The Deputy Editor of Football365 until October 2018, Storey was named the Football Supporters Federation ‘Football Writer of the Year’ for 2016.

He has written for The Independent The Set Pieces, The Daily Mirror, The Guardian, Sky Sports and Vice. He has written regularly for the Irish Examiner. Storey has contributed long pieces to the BBC Sport website.

Storey is a regular on the ‘Football Fives’ podcast and has appeared on Talksport, BT Sport and The Anfield Wrap. He appears regularly on The Totally Football Show and has guested on The Athletic’s Football Cliches podcast.

His book ‘A Portrait of an Icon’ was published by Ockley Books and all profits were donated to the Sir Bobby Robson Foundation. His audio book about Paul Gascoigne and his time spent playing in Italy for S.S. Lazio has been narrated by former Football Italia presenter James Richardson. It was also serialised on TalkSport. The book was published in physical form by HarperCollins in late 2018.

Storey’s 2019 release is a book about controversial Frenchman Eric Cantona and Manchester United, entitled 250 Days: Cantona’s Kung Fu and the Making of Man U. The book looks at Cantona’s attack on a Crystal Palace FC fan at Selhurst Park, the subsequent custodial sentence, the longest domestic ban ever handed to a player, and how Manchester United manager Alex Ferguson handled “the most controversial moment in Premier League history.”

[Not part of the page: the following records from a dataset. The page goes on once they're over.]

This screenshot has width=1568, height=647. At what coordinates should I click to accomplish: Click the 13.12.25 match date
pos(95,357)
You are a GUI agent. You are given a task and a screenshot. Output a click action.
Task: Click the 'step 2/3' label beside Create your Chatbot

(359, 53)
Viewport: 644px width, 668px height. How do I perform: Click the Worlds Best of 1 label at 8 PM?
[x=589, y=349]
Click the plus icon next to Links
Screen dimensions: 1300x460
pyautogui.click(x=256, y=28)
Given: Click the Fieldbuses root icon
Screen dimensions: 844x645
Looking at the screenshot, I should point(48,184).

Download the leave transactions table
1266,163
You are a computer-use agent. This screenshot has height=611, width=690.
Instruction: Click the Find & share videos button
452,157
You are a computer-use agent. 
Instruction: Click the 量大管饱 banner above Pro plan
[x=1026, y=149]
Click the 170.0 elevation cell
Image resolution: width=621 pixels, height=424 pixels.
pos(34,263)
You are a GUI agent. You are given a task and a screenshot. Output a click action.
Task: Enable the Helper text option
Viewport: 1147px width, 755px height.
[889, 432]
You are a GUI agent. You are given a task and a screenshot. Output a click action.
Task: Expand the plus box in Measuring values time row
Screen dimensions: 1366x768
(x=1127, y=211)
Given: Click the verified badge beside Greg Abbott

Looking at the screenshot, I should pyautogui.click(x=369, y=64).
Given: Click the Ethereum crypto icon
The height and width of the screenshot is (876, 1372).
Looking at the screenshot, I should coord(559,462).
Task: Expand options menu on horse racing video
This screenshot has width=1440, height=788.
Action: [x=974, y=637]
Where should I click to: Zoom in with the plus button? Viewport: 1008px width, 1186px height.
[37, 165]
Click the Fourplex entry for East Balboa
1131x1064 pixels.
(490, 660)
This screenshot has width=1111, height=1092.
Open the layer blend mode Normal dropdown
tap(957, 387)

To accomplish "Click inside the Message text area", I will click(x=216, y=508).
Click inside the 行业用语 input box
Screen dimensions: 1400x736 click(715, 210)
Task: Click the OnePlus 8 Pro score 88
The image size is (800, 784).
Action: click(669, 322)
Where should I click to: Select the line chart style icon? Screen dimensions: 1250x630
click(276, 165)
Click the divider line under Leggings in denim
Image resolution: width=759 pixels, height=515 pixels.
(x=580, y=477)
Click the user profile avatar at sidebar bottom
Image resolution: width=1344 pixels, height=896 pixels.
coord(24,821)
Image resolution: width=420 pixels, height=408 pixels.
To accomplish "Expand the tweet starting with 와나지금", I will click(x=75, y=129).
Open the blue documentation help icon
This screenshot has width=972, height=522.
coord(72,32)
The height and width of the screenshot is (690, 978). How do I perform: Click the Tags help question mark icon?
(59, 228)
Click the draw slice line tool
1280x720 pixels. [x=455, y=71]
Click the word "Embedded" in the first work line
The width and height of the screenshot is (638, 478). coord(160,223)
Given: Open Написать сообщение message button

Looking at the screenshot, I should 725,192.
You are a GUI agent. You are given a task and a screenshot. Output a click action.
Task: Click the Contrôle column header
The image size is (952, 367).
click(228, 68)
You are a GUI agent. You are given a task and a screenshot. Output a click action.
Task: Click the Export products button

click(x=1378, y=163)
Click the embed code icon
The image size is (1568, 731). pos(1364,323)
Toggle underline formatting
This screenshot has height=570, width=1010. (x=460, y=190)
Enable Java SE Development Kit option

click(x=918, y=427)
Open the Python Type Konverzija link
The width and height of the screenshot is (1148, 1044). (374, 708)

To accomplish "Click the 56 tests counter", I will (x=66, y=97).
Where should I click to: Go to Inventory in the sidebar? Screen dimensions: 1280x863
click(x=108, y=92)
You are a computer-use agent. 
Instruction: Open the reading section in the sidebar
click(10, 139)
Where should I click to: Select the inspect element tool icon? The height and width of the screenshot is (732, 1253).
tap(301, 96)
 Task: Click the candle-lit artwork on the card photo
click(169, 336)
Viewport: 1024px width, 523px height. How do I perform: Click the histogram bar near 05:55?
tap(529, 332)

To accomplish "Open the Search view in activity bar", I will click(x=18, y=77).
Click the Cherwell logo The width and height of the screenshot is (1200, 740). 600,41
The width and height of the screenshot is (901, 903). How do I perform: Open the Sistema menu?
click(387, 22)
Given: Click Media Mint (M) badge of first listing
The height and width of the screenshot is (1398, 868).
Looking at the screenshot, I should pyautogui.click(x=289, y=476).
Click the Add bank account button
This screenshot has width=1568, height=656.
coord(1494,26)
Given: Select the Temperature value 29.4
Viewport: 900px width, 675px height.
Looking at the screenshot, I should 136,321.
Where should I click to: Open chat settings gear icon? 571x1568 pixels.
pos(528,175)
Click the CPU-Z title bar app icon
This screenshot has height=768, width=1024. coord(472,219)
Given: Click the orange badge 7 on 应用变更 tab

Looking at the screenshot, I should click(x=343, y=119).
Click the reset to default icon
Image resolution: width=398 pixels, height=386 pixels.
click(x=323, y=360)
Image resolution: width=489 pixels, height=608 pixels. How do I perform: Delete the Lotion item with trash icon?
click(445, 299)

He was included amongst the most influential Twitter users in UK association football. His tweets being used by outlets such as JOE and Sports Illustrated. In November 2023, he was nominated in the Writer of the Year category at the Football Supporters' Association awards.

==Personal life==
He was educated at Nottingham High School and the University of Manchester, and is a supporter of Nottingham Forest.